The two engineers admitted they had not heard of Edwards and O'Malley's previous work,
had not read the report covering it and, in fact, had made no effort to check the current
technical literature for related publications.
Sid thought about these wasted efforts and the money the unproductive research had cost
his company. He remembered, painfully, at least two other recent efforts where inadequate
literature research had cost XYZ the expense of wasted research and development
activities. In one case a team of XYZ engineers worked hard for two years on a project
only to discover that one of XYZ's competitors had a four-year-old patent covering almost
precisely the same innovation they were developing. Until one of XYZ's patent attorneys
called attention to the competitive patent after reading a monthly research report
mentioning the engineers' project, none of the engineers on the development team had made
any effort to review the patent literature.
In the second case, there had been a long, tedious research effort to modify the
properties of a material for use in a new component part of one of XYZ's products. No
progress at all was made until one of XYZ's scientists got a clue at a technical society
meeting that it might be useful to check an article in a foreign technical journal. The
article provided major help in accelerating the materials development significantly.
Sid thought to himself, "Why won't my engineers read?" Certainly XYZ provided
the wherewithal--a modern technical library adequately supplied with current and past
engineering and scientific journals, facilities for computerized literature searching and
a staff to assist engineers and scientists in using literature resources. Most of his
engineers seemed to lack the incentive to read the literature, Sid thought. At best they
seemed to confine their reading to a current trade journal or two.
Looking for clues to cure the "won't read" syndrome, Sid call an old friend,
who was head of the mechanical engineering department at a nearby university. He asked him
what sort of reading requirements were part of an engineer's course of study at present.
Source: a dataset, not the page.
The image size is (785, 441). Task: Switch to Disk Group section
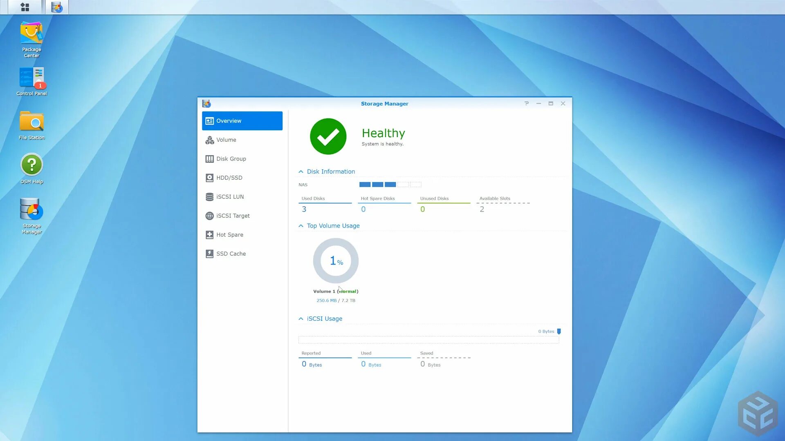tap(231, 159)
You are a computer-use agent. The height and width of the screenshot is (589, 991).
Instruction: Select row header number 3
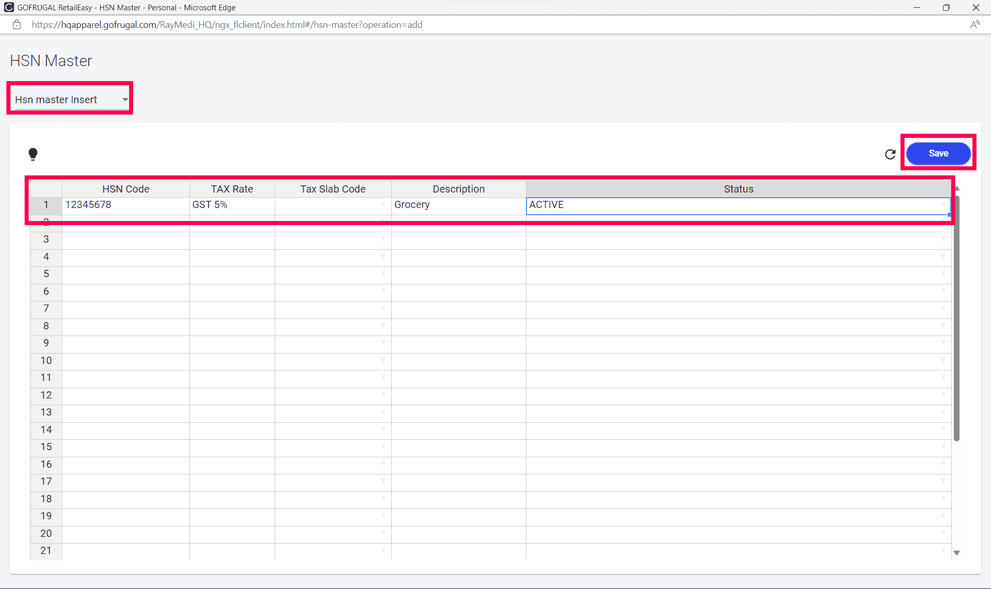[46, 239]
The department head explained that engineering students, because of demanding course
loads, did well to read the assigned textbooks and related technical handbooks and
computer manuals. Significant outside reading began only in the M.S. or Ph.D. thesis
research program. Not overly encouraged by this response, Sid began to think about what he
could do to encourage greater use of available technical literature on the part of his
engineers.
Discuss the responsibilities XYZ engineers have to keep up with readings relevant to
their research. What responsibilities does Sid Fisher have in this regard? What might Sid
Fisher do to deal effectively with this problem? Do university engineering programs have
any special responsibility to help companies like XYZ with this problem?